## YOUR INSTRUCTIONS
Lines below that include "Everything" are the answer; copy each one.

[Saved entries]
========================
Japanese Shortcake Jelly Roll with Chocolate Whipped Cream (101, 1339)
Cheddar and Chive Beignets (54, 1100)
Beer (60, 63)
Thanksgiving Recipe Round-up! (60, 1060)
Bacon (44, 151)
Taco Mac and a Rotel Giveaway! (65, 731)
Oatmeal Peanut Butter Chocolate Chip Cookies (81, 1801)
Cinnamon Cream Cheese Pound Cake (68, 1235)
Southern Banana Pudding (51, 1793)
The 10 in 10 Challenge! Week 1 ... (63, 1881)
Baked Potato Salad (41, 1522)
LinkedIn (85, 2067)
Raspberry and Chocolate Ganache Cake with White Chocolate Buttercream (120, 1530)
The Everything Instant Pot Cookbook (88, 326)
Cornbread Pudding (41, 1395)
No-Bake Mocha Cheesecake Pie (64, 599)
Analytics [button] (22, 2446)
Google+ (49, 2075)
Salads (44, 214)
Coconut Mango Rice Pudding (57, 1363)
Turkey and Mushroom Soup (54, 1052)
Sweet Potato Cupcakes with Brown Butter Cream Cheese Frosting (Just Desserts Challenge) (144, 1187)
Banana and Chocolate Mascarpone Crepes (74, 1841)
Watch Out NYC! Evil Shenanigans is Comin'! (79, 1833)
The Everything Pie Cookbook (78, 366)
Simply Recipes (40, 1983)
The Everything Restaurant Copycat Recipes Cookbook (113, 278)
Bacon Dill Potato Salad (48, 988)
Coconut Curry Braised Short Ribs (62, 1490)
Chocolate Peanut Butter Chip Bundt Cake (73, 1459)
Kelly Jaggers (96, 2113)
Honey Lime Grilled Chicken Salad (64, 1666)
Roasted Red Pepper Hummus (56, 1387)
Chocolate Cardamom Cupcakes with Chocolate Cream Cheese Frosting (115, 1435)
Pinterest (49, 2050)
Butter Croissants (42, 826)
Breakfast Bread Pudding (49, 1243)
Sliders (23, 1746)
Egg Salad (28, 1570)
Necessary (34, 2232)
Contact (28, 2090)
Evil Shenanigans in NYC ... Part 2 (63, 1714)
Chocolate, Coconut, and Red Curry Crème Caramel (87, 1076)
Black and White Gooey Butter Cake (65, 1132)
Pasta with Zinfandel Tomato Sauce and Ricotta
========================
## ANSWER TO THE EXERCISE
The Everything Instant Pot Cookbook (88, 326)
The Everything Pie Cookbook (78, 366)
The Everything Restaurant Copycat Recipes Cookbook (113, 278)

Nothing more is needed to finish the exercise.